“Eu tenho vergonha das pessoas. Tenho medo de gente. Música para mim foi uma fuga da minha incapacidade de viver socialmente com as pessoas”
“Meu trabalho é difícil de ser popular, mas eu sei que pelo jeito de eu falar, por meu jeito de ser, rola identificação com qualquer pessoa. Sou uma pessoa muito simples. Eu quero o que todo mundo quer. Eu quero é ser feliz. Quero sentar, rodar e gozar igual a todo mundo”
As declarações acima, reunidas por Paulo Henrique Fontenelle no documentário 'Cássia', contribuem para dar contornos à personalidade de Cássia Eller e revelam a estrela do rock nacional em estado bruto. O filme, exibido como hors concours em sessão de gala do Festival de Cinema do Rio de Janeiro, no último dia 6, chega ao circuito comercial em janeiro próximo. “Adoraria fazer o lançamento em Brasília, ponto de partida da carreira da nossa heroína”, diz o diretor, que assina outras produções do gênero, como o premiado 'Loki', sobre o eterno mutante Arnaldo Baptista.
Na realização de Cássia, Fontenelle colheu depoimentos de pessoas que fizeram parte da vida da roqueira, entre as quais a jornalista Deborah Dornellas, o crítico musical Tárik de Souza, os artistas Oswaldo Montenegro, Zélia Duncan, Nando Reis e Dora Galesso e, obviamente, a companheira Maria Eugênia e o filho, Chicão.
“Sempre admirei Cássia, mas não a conheci pessoalmente. Quando, em 2010, tive a ideia de fazer o documentário e passei a realizá-lo, me senti íntimo dela. A primeira pessoa que procurei para falar da minha decisão foi Eugênia, que me deu carta branca para levar adiante o projeto. Ela estabeleceu apenas uma condição: que fossem focalizadas todas as facetas de Cássia, sem nenhum tipo de restrição”, conta Fontenelle.
Arrepio
Ao cineasta, Eugênia disse: “No palco, eu tinha a sensação de que ela recebia um santo, mesmo. Era uma coisa doida aquilo ali! Cássia se transformava, não era a mesma pessoa”. Vai mais ou menos nessa linha o depoimento colhido de Deborah Dornellas, produtora da cantora, no início da carreira. “A lembrança que não me sai da memória é a de Cássia no palco.
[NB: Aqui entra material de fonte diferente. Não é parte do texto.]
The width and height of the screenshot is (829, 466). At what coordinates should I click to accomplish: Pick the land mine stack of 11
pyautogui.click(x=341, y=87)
Quando ela começava a cantar, eu ficava toda arrepiada. Como é que ela conseguia cantar com aquela voz, com aquela emoção?”, diz.
Bastidores de momentos tristes da biografia da cantora também são destacados no filme. Um deles é a exaustiva especulação em torno da morte da cantora— não faltou quem atribuísse a uma overdose de drogas. O outro é o da luta de Eugênia para manter a guarda de Chicão. O pais de Cássia haviam entrado na Justiça para obter a guarda do neto, à revelia do restante da família. A vitória da companheira da artista se transformou em emblema, por ter reconhecidos os direitos de um casal homossexual no país.
Produzido pela Migdal Filmes, em parceria com o canal de tevê GNT, o documentário, que será distribuído pela H2O Filmes, ficou pronto somente em setembro último. “Conseguimos imagens raras de Cássia, em seu ambiente familiar, principalmente as dela com o filho, Chicão, e de shows e espetáculos de teatros em Brasília, antes da fama e do sucesso”, anuncia Fontenelle.